A soft shuffle of feet on the sawdust floor, and the gray figures in the room melted like mist from a breath, as if the rushing in of the outside air had blown them all into rings of smoke and carried them away. Mysterious doors opened and closed as if they had not been, and the room was quiet and deserted, the proprietor and his assistant reading the sporting pages with their feet on a table when the cop swung along and looked in:
“Business pretty poor t’night, Jake,” he said with a significant look around.
“Yas, Cap’n, pretty poor. Beats all how a man’s goin’ to live ef this here prohibition keeps up. Have a glass o’ sody, Cap’n? Sorry I ain’t got nothin’ better to offer ya.”
Out in the night gray figures melted into black shadows, and a low voice murmured: “Behind the hazel—”

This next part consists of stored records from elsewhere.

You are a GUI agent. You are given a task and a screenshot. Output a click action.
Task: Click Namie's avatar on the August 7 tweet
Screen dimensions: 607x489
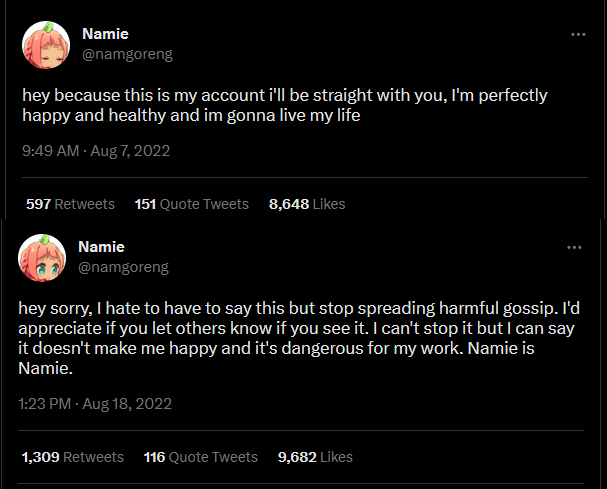pos(44,46)
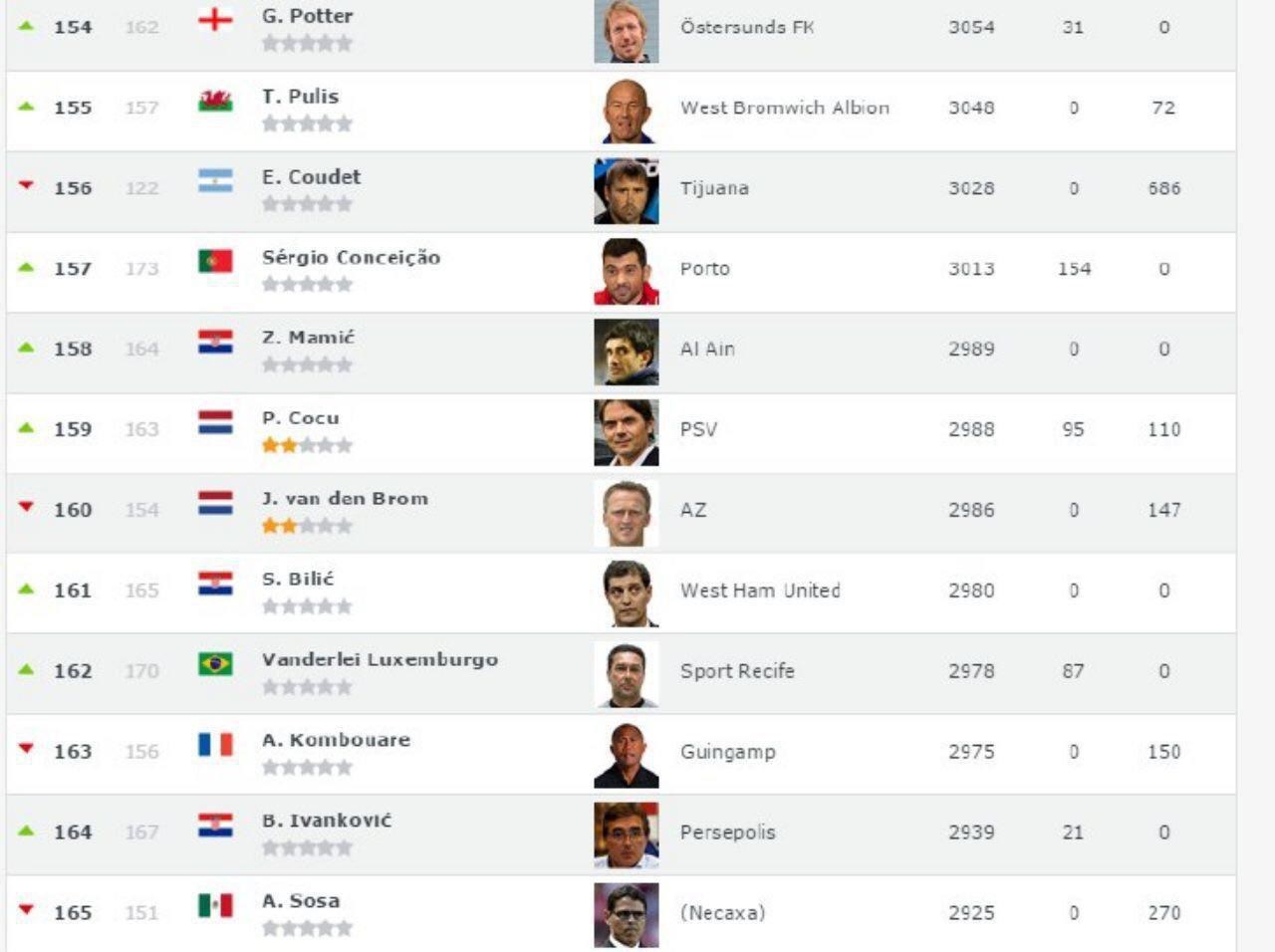Click the England flag next to G. Potter
The height and width of the screenshot is (952, 1275).
[x=215, y=19]
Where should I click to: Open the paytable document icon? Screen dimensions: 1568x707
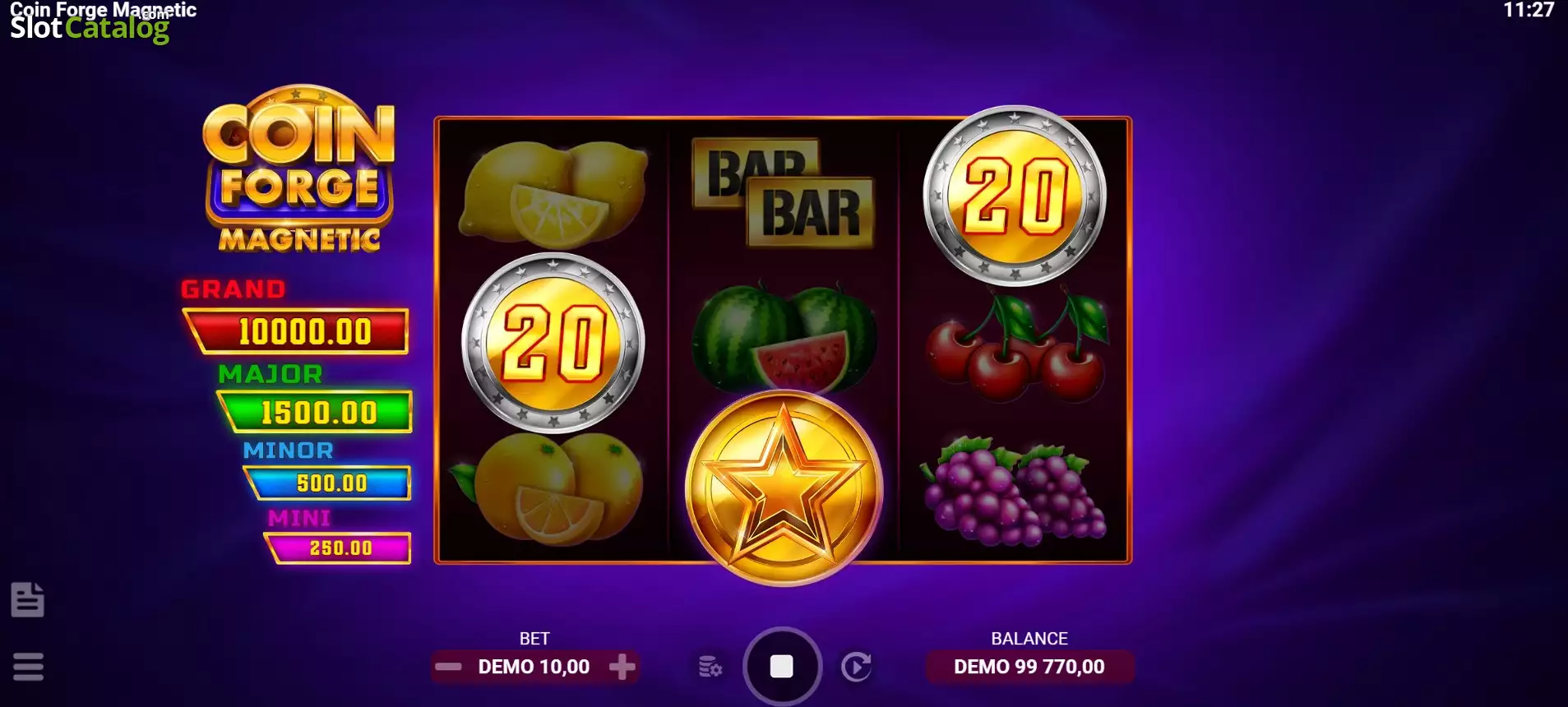point(27,599)
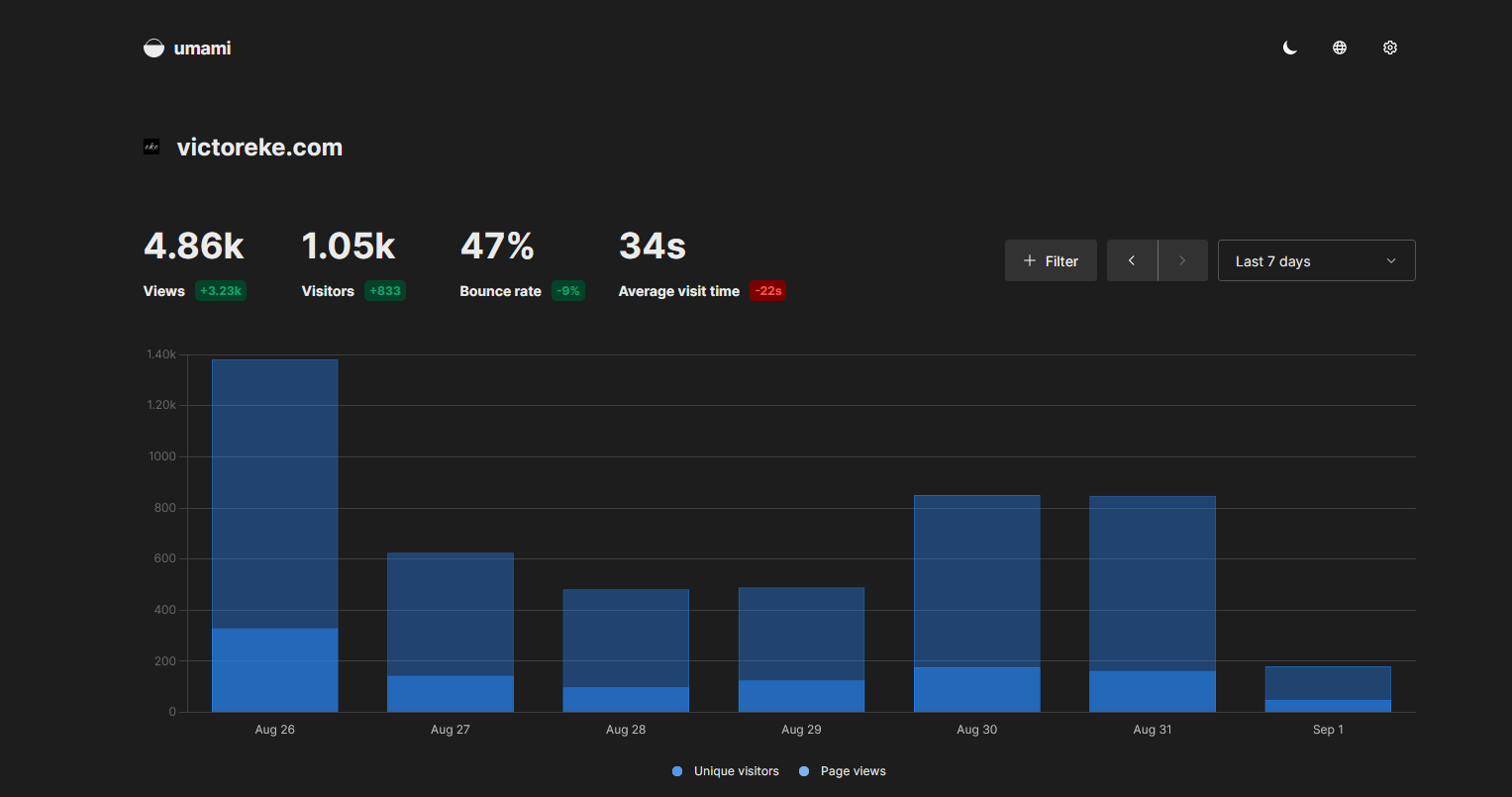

And out at sea a revenue cutter paced the coast, and a little black boat with a silent crew and no lights, dropped down after a long wait behind the horizon and stole away, hovered back to watch, and stole away again just before the dawning.
CHAPTER XIII
Joyce did not get up as early as she had planned. She had been utterly worn out with the experiences of the last two days and human flesh will have its revenge. The sun stole into her little casement windows, and laid warm fingers on her brown hair, but she did not feel them. She was sleeping deeply. It was the grocery boy with the little yellow Ford from the store across the way that finally reached her consciousness. He was possessed of a clear, sharp whistle, and a jazzy tenor voice and when he was not using one he was using the other while he unloaded boxes from the freight station.
Joyce roused at last, rubbed her eyes and looked around, for a moment forgetting where she was. The little house was full of sweet air and brilliant sunshine, and in the maples overhead two robins were singing with all their might. The world sounded cheerful and busy and she felt rested and more ready for life than when she had crept between her newspapers the night before.
As her eyes wandered over her own painted walls suddenly she saw the two five dollar bills pinned there, waving a little in the morning breeze. Where could they have come from? Had some one, a former occupant, pinned them there for safe-keeping while at work? And must she waste her valuable time going out to hunt for the owner? Then she spied the ragged edge of one bill, and a crooked tear half way across, and noticed that the other was crisp and new. These must be the bills she had paid the men for their work! That tear was unmistakable. She had been afraid it would tear all the way across before she got rid of it. The other two bills she had used had been crisp and new. She remembered that the man who drove the truck got a crisp, new one. It was the two older men who had left this money for her. The kindly spirit of the rough workmen drew sudden tears to her eyes. To think that such a beautiful act should be done by rough workingmen who were utter strangers to her. Gentlemen at heart they were. Ah, more than that, God’s men. Surely her Heavenly Father, knowing her need, had let them be his ministers. She knelt suddenly beside the wooden box and prayed a blessing on the men, and a thanksgiving to the Father who had thus given His help, and arose feeling strengthened. Somehow the nearness of God her Father, Christ her Companion had become real to her in a new sense. Some might have said this little bit of money came from the kindness of humanity, and proved nothing about an overruling God. Joyce knew better. She had the inner witness in her soul that God was with her, the spiritual sense that comes to those, and those only, who believe, and who yield their lives to leading because of that belief, which becomes Faith, the Faith of our fathers. Because Faith is the gift of God in answer to our deliberate act of belief. Joyce had no question but that her Father’s hand was in every happening of her life and had one suggested that all these things would have happened anyway, whether she believed, or prayed or not, she would have merely smiled as at one who is talking about something he does not understand. So simply had she been taught in the Faith while she was yet a little child, and so deeply and truly had the Faith grown within her year by year.